Bookstore Rip-Off: Corporation making a buck by burdening students


Student purchasing pricy textbooks.

The “UMass Boston” bookstore leaves a lot to be desired. By the quotes, I mean it’s not actually the university’s bookstore. The concession is actually run by Follett, a private corporation that manages bookstores throughout the US and Canada.

The university website has a whopping 51 words about the bookstore. In those 51 words, it boasts that the store is “so much more than a place to buy textbooks.” I’ll be the first to admit that the candy selection is okay, but other than that I don’t really see it.

While I have nothing against Follett per se, I do take issue with the fact that the bookstore in the Campus Center is marketed as if the university runs it. UMass Boston is a public institution, but the bookstore is not. 

I perceive a conflict here.  The university’s job is to provide an affordable education for students. Yet it’s the bookstore’s job, as a business, to make a profit, and it makes this profit by taking money out of students’ pockets.

What’s worse is how they make their profit. As people who have dealt with buying books from Follett know, very often they package books in bundles which cannot be split up. In one case, for example, a 100-level French course bundle priced at more than $200 came with a textbook, a workbook and eight CDs. However, the professor admitted the CDs were unnecessary. How can that cost be justified? Especially for an introductory level course?

So, Follett pads its profits by selling unneeded items. What about when you’re done with the course? Sure, they will take back the CDs if “it’s a set that needs them,” but only on a case-by-case basis.  (You can look on efollet.com to find out.) A student will be lucky to sell that textbook back for $50 at the end of the semester. 

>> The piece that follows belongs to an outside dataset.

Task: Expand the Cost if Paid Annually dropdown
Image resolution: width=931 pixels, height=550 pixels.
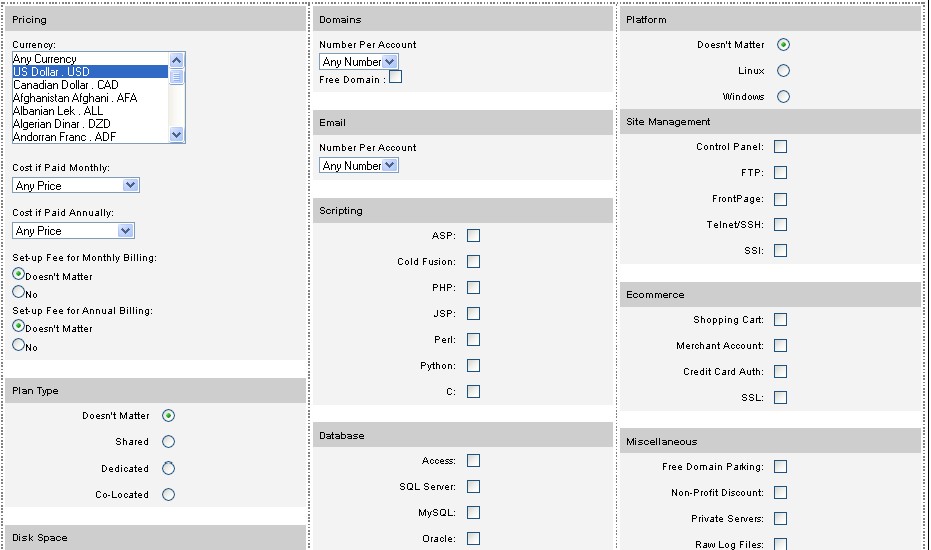Action: [x=73, y=231]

The operation of the bookstore also leaves me unsatisfied. Every semester, store management seems taken aback by the number of students buying textbooks.  How can they not adequately plan to keep the lines to a reasonable length, every single semester? Sure, they add more people and registers, but they don’t add enough — not when you’re waiting in line for 45 minutes (and getting ripped off in the bargain).

The bookstore sells overpriced UMass gear and office supplies that have been sitting around so long the sharpies have dried out. Sometimes they get it right, like when they sell whiffle bats and balls. But let’s be clear: its chief function is to sell the textbooks that we need for our education. It’s not totally ridiculous to ask the university to kick Follett off of the campus and take over bookstore duties. The university should be able to decrease the cost of textbooks significantly, if it isn’t looking to make a profit.